Un habitat è un luogo che soddisfa tutte le condizioni ambientali di cui un organismo ha bisogno per sopravvivere: per un animale deve fornire cibo e riparo; per una pianta la giusta combinazione di luce, aria, acqua e suolo; per gli esseri umani è l’ambiente in cui essi vivono e interagiscono, è un insediamento urbano, è una città che garantisce la qualità della vita. Questo è il concetto alla base del progetto Habitat 248.
Si è voluto progettare un luogo che potesse accogliere gli abitanti dell’attuale slum di Walkeswar nel quartiere di Malabar Hill a Mumbai, garantendo loro quelle condizioni di vita che fino ad ora gli sono state negate e che si possono riassumere in riparo, acqua corrente, autosostentamento e spazio condiviso.
L’obiettivo che il progetto ha voluto perseguire però, non è stato solo quello di ricollocare e restituire dignità agli abitanti della baraccopoli, ma anche quello di rispondere alle esigenze della città. Mumbai è infatti una città ad altissima densità abitativa, con uno sviluppo architettonico fortemente verticale che deve fare i conti con una sempre maggiore migrazione dalle campagne. La tipologia abitativa del nuovo insediamento urbano non ha potuto prescindere da questo. Partendo dunque dall’orografia del terreno, dalle emergenze architettoniche e dalla mancanza di pianificazione del promontorio di Malabar Hill, si è deciso di riorganizzare il territorio impostando una macro griglia a maglia quadrata orientata secondo le curve di livello e generata da un asse storico carrabile che connette la punta della penisola alla città di Mumbai. Il modulo della nuova griglia prende spunto dalla lunghezza della cisterna sacra del Banganga (uno dei luoghi di culto più importanti della metropoli indiana), pari a 120 m, e ha lo scopo di organizzare i vuoti sfruttando ogni interstizio presente tra l’edificato prediligendo spazi aperti e di aggregazione.

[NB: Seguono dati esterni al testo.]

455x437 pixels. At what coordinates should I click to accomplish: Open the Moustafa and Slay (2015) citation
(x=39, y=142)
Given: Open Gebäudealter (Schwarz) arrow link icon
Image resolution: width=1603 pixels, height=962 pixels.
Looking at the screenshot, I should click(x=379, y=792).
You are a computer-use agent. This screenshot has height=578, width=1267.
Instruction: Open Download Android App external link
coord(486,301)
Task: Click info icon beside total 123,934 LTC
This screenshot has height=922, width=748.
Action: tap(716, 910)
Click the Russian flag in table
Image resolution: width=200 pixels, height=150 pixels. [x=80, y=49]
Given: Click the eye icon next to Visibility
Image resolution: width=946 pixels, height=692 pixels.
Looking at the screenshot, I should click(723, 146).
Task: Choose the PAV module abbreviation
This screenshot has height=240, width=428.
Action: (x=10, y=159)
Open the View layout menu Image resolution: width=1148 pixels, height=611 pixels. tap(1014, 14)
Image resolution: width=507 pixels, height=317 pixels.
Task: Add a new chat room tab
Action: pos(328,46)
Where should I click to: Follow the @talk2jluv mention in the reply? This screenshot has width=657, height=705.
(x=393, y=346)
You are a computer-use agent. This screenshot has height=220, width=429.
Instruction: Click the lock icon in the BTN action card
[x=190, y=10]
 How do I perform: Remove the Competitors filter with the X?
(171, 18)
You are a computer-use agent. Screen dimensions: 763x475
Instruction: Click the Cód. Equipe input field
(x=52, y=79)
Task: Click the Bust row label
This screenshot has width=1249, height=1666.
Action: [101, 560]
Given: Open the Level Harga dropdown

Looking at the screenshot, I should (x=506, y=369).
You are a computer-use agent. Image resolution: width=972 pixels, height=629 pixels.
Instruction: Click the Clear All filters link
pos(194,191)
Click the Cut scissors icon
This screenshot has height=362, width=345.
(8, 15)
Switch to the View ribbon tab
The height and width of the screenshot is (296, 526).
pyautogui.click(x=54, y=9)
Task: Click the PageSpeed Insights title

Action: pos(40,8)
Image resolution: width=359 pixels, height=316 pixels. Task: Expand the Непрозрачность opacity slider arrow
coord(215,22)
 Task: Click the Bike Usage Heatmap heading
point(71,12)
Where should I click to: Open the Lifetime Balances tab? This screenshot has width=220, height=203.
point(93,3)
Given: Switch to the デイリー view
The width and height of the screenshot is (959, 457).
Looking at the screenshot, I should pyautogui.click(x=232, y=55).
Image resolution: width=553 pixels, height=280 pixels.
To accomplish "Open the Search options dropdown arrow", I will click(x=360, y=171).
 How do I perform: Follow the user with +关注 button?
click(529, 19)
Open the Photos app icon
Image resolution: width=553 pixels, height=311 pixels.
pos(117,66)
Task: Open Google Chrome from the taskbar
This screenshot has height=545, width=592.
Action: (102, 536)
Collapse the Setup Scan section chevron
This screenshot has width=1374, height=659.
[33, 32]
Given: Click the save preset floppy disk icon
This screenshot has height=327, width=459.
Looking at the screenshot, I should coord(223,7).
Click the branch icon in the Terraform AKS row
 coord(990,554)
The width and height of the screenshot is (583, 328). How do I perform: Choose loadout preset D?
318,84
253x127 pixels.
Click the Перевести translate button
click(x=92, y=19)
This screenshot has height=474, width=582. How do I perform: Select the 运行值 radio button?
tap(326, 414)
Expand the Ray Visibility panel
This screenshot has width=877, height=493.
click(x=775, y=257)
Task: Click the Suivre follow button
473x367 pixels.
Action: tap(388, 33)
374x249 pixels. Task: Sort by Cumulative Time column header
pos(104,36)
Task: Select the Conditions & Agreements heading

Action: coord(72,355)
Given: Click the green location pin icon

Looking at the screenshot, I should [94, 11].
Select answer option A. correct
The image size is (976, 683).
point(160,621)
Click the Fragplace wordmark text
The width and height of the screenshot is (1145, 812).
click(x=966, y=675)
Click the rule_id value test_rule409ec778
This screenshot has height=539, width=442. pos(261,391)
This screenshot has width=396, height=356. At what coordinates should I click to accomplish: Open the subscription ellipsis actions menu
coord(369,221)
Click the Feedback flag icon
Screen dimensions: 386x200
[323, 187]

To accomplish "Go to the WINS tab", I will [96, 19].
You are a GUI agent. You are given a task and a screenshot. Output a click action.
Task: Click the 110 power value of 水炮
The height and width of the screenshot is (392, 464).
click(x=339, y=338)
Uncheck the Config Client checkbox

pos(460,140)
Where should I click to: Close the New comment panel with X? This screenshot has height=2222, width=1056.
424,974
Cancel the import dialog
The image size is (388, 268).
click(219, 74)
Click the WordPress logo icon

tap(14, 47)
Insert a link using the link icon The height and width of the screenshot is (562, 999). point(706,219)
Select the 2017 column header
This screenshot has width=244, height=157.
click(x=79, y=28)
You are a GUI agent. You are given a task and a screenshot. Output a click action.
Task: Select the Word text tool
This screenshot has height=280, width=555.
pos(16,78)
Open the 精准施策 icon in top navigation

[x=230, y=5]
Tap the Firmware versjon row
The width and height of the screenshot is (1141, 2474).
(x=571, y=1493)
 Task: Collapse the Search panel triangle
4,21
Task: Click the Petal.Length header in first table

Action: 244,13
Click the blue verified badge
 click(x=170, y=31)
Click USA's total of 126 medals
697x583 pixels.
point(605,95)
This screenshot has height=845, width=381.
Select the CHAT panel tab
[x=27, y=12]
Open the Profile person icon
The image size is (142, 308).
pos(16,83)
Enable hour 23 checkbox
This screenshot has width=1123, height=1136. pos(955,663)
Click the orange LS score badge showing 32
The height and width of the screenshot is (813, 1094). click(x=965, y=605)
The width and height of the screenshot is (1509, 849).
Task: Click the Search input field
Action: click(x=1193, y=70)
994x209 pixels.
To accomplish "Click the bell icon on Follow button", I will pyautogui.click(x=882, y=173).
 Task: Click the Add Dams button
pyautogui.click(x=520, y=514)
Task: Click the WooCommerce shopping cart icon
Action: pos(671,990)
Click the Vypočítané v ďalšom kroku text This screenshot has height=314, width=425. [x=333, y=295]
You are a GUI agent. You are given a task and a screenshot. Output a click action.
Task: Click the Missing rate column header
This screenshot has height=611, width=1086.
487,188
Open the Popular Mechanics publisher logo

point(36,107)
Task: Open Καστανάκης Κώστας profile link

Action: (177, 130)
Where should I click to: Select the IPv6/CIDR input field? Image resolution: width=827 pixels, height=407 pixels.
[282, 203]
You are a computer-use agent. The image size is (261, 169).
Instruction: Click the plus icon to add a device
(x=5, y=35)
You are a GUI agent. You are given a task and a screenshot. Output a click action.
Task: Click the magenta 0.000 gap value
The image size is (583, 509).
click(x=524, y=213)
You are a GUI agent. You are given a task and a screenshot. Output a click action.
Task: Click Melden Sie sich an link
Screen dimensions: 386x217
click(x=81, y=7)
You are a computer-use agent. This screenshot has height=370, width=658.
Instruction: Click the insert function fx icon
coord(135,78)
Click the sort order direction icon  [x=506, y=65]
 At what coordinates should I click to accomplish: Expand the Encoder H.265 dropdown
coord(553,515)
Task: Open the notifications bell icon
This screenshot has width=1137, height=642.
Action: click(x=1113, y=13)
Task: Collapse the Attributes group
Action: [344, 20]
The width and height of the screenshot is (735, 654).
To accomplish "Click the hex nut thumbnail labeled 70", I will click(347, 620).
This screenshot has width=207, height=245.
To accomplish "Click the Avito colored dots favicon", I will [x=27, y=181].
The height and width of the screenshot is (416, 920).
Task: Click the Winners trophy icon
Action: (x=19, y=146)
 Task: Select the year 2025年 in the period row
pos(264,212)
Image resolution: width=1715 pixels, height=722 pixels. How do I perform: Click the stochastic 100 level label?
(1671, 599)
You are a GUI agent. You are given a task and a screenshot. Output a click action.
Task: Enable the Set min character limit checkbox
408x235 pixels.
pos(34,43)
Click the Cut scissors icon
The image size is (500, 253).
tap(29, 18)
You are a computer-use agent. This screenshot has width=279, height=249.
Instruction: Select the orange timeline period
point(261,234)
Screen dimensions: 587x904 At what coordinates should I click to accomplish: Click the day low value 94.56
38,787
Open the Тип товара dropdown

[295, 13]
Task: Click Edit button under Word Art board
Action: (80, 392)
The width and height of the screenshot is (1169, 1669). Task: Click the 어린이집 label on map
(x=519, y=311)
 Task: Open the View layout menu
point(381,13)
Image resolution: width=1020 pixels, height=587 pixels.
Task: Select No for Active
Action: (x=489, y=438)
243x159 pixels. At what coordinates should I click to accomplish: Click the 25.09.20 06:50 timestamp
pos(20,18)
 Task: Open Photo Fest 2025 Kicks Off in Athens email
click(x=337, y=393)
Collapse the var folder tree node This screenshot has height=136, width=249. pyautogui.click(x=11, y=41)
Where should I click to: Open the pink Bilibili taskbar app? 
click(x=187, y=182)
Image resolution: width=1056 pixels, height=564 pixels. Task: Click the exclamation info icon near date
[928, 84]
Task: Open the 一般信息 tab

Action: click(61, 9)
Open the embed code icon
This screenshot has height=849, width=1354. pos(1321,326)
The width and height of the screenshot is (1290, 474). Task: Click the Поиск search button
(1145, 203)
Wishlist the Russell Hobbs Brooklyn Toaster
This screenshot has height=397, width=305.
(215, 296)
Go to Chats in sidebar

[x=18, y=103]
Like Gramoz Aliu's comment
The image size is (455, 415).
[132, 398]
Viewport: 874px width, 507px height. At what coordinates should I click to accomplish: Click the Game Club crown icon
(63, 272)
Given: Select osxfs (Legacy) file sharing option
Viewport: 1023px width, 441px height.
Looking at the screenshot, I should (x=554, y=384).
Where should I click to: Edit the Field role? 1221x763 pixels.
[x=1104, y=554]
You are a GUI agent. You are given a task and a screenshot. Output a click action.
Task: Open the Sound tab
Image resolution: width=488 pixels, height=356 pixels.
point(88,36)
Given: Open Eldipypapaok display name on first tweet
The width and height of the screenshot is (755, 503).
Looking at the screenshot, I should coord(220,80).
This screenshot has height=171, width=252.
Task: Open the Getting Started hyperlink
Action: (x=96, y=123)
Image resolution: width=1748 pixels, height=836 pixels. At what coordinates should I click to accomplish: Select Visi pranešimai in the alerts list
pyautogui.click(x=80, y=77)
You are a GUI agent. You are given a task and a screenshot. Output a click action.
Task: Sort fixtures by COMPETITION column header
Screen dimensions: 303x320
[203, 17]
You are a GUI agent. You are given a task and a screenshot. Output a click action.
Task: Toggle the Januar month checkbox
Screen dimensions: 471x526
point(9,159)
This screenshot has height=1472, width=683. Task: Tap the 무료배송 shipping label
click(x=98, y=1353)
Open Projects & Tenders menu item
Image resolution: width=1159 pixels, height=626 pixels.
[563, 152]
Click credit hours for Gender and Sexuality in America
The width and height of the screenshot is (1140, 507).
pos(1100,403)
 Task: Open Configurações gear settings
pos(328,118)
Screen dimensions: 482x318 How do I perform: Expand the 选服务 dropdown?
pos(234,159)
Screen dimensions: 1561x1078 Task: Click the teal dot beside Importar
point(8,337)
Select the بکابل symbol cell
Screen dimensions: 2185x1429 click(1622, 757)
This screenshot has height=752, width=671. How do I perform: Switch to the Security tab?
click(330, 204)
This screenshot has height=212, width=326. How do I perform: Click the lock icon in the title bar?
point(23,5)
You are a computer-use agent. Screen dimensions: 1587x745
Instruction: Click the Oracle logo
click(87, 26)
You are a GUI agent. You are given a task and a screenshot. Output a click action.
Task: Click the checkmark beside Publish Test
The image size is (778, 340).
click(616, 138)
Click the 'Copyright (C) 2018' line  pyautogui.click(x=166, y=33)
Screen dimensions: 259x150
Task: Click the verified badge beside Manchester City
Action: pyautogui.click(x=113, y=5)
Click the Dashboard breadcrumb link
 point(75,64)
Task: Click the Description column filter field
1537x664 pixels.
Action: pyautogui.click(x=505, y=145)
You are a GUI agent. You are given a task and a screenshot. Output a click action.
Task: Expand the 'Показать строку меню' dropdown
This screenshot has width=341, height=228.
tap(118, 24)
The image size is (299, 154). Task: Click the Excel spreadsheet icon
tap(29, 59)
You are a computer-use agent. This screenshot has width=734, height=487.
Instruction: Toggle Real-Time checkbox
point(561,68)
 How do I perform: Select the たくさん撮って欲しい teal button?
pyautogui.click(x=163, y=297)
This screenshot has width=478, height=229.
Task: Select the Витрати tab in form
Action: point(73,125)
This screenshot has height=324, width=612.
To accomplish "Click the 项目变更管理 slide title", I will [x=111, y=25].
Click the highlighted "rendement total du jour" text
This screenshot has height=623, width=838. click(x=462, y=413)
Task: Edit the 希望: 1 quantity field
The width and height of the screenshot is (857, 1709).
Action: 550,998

L’intento è stato dunque quello di progettare un grande complesso abitativo che interpretasse alcuni dei principi urbanistici, compositivi, architettonici e funzionali delle Unité d’Habitation di Le Corbusier, riadattandoli rispetto al presente, alla città e quei principi legati alla condivisione degli spazi collettivi. Il risultato finale è quindi un edificio in linea, lungo 360 m, alto oltre 40 m, che ospita al suo interno 248 alloggi monofamiliari per diverse classi sociali, inserito in un nuovo contesto naturale coltivato di 75 000 mq capace di garantire agli oltre 1200 abitanti di potersi sostentare attraverso una nuova economia agricola. Fondamentale in questo approccio è quindi la mixitè funzionale, una strategia progettuale finalizzata alla creazione di una rete di relazioni e legami trasversali tra aspetti funzionali, sociali e morfologici.